En el texto sobre Jason Collins, ¿qué significan las siglas FLOTUS? Responde en una frase, por favor.

## Texto proporcionado
● ● ● ● ●

Los desafíos del Imperio de la Ley
A Magaly Caram, cuyo trabajo en Profamilia siempre he admirado.
A Machi Maldonado, mi abogado de causas perdidas y ganadas.
Cambian el mundo y las circunstancias, las monarquías se modernizan, presidentes van y vienen, el largo de las faldas avanza y retrocede, las revoluciones se extinguen y el incesante ciclo de la vida nos aprisiona sin que nunca logremos bañarnos dos veces en un mismo río. La adaptación de las especies es, más que regla biológica o de simple supervivencia, la descripción más completa sobre la dinámica del ser humano y la colectividad en que se guarece para satisfacer su instinto primario de gregarismo.
No sorprende, pues, que en un país civilizado como los Estados Unidos, su presidente y la primera dama hayan sido los primeros en felicitar a la estrella deportiva Jason Collins cuando pocos días atrás salió del clóset. La elección sexual de un afroamericano poco importa, no así que un atleta destacado tenga el valor de asumir públicamente que es gay, y, de paso, despeñar el mito del macho fortachón, de físico impecable y cultor del cuerpo sano, como el epítome de la tradición heterosexual tan cara a los dogmas religiosos y a las antiguallas mentales.
A la cadena de reconocimiento se sumó prontamente toda una pléyade de artistas y políticos, como Bill y Hillary Clinton y otro deportista mundialmente conocido por sus hazañas en el baloncesto: Kobe Bryant. Su tuit recoge como ningún otro mensaje la trascendencia de un gesto aparentemente tan personal: "Por la ignorancia de los demás no sofoques quién tú eres".
Por un camino diferente pero igualmente aleccionador y a tono con el calibre del debate abierto y enriquecedor sobre la sexualidad y los derechos de las minorías, se enrumba la cuenta conocida como FLOTUS, por las siglas en inglés de Primera Dama de los Estados Unidos: "¡Muy orgullosa de ti, Jason Collins! Este es un gran paso adelante para nuestro país. ¡Te cuidamos las espaldas!" Retaguardia bien protegida, porque la historia de los grandes países transita por el reconocimiento de principios básicos como los que escuché al juez de la Suprema Corte de los Estados Unidos, Anthony M. Kennedy, desplegar ante un auditorio tan absorto como yo ante tanta sapiencia y raciocinio. La ley es una promesa, pero hay que trabajar para convertirla en una garantía. Precisamente, es ese el espíritu que inspira el tinglado de legislaciones para proteger los derechos de las minorías y de la mujer y que, desafortunadamente, anda cojo por estos trechos caribeños de ideas tan extremas como el clima en agosto o la temporada de huracanes.

● ● ● ● ●

## Extracto de datos
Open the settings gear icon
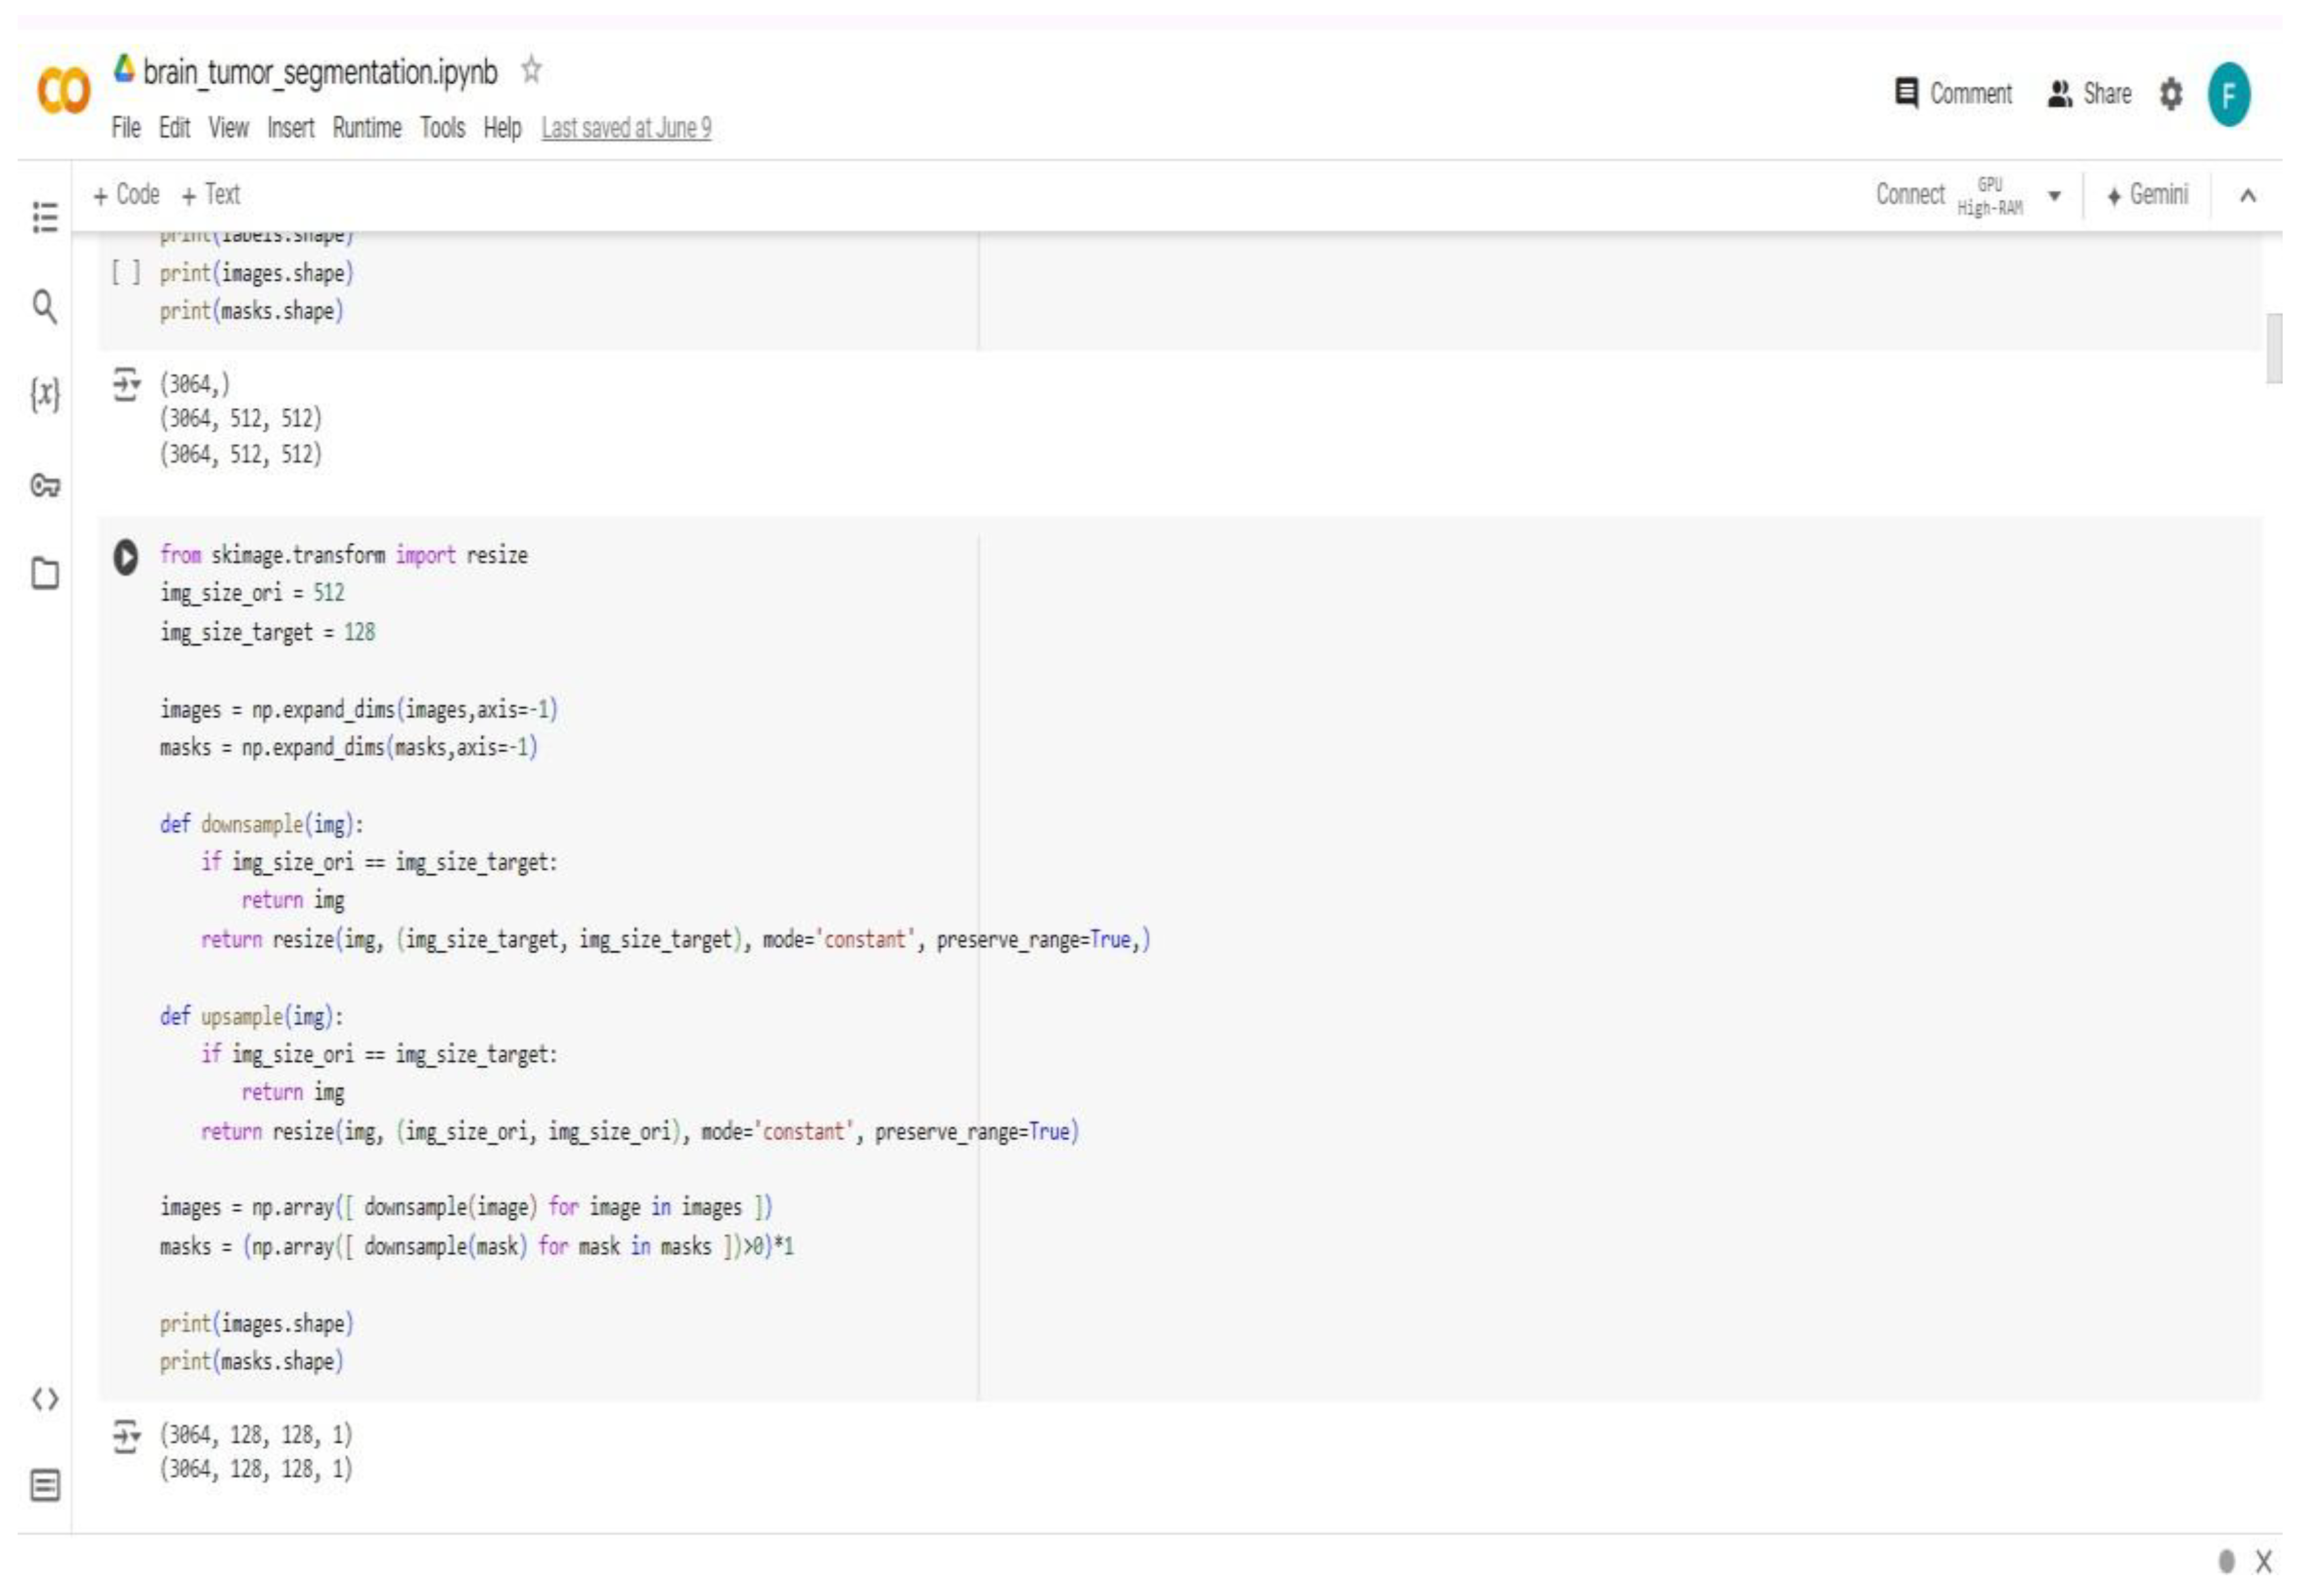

● ● ● ● ●

## Respuesta
FLOTUS son las siglas en inglés de Primera Dama de los Estados Unidos.